ADC Telecommunications was acquired by Tyco Electronics in July 2010 for a reported $12.75 per share in cash, or an enterprise value of approximately $1.25 billion.

The acquisition of ADC by TE Connectivity was completed on December 9, 2010

On January 28, 2015, it was publicly announced that the boards of directors of both TE Connectivity and CommScope agreed for CommScope to purchase the Broadband Network Solutions business unit of TE Connectivity in an all-cash deal for US$3.0 billion. The former ADC is a part of this business unit. The purchase of the Broadband Network Solutions business was closed on August 31, 2015.

==Corporate acquisitions==
The company acquired Telinq in 1990. In 1993, ADC acquired Fibermux Corp., a manufacturer of LAN Hubs and Data Multiplexers. ADC sold Kentrox to the private equity firm Platinum Equity, LLC in 2001.

ADC also acquired American Lightwave Systems, a manufacturer of uncompressed video transport equipment for telecom carriers. This division was later sold to C-COR Electronics.

In 1996, ADCT merged with ITS (Information Transmission Systems) but has since sold it off.

In May 1997, ADC Telecommunications signed a definitive agreement to acquire The Apex Group Inc., for approximately $26 million.

In 1999, the company acquired Canadian company Saville Systems. A year later, in May 2000, ADC purchased the Swedish-based company Altitun.

In 2000. ADC acquired PairGain Technologies Inc. for 1.6 billion USD in stocks.

In 2004, ADC acquired KRONE, a supplier of copper and fiber-based connectivity products and services.

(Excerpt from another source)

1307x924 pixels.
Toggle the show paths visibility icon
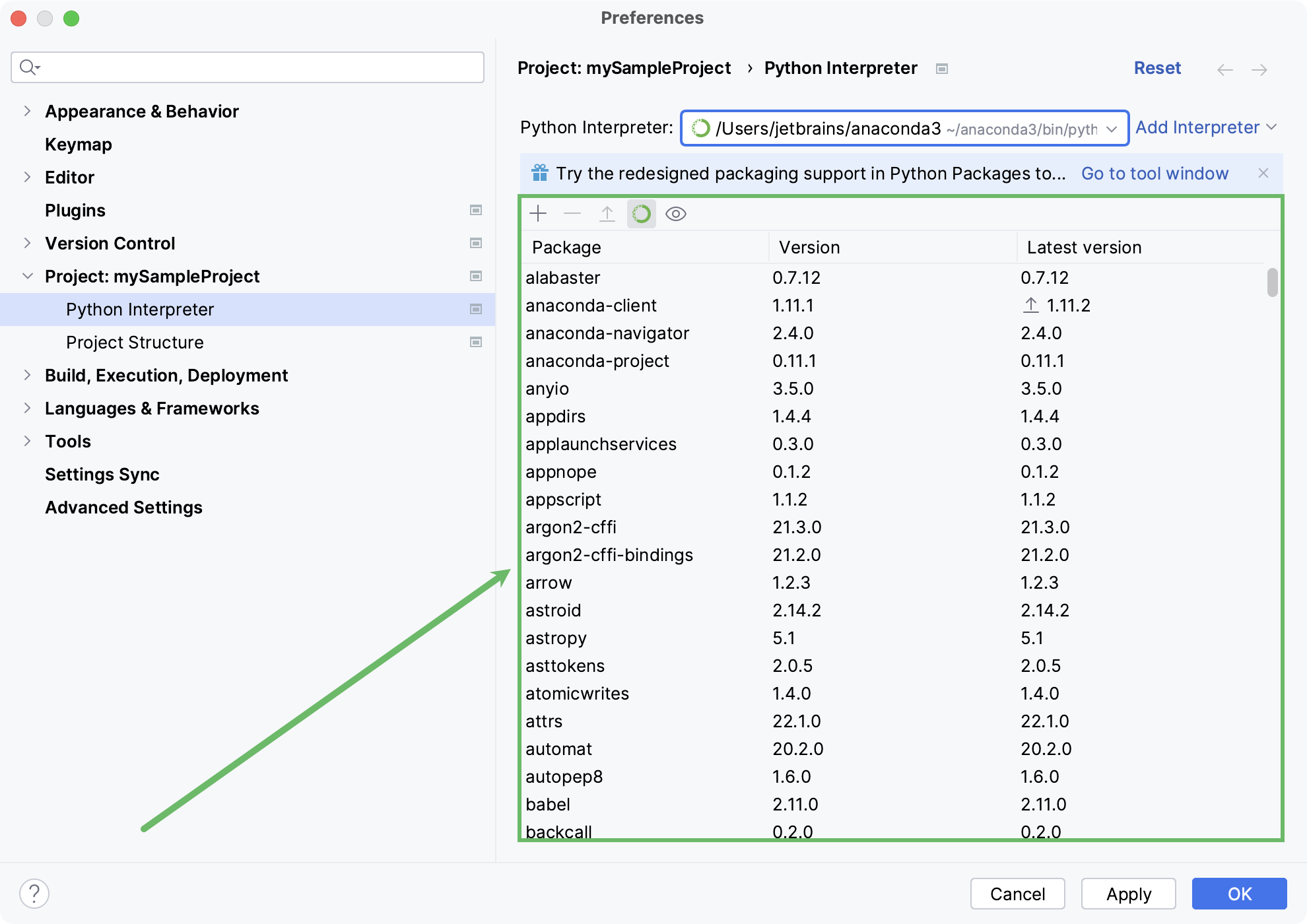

In 2005, ADC acquired Fiber Optic Network Solutions (FONS) to expand its FTTX offerings and OpenCell to enhance its wireless coverage and capacity offerings.

G-Connect was acquired by ADC Technologies in 2006 for an undisclosed amount.

In 2007 ADC acquired LGC Wireless.

In 2008, ADC expanded its market presence and manufacturing capacity in China by acquiring Century Man Communications.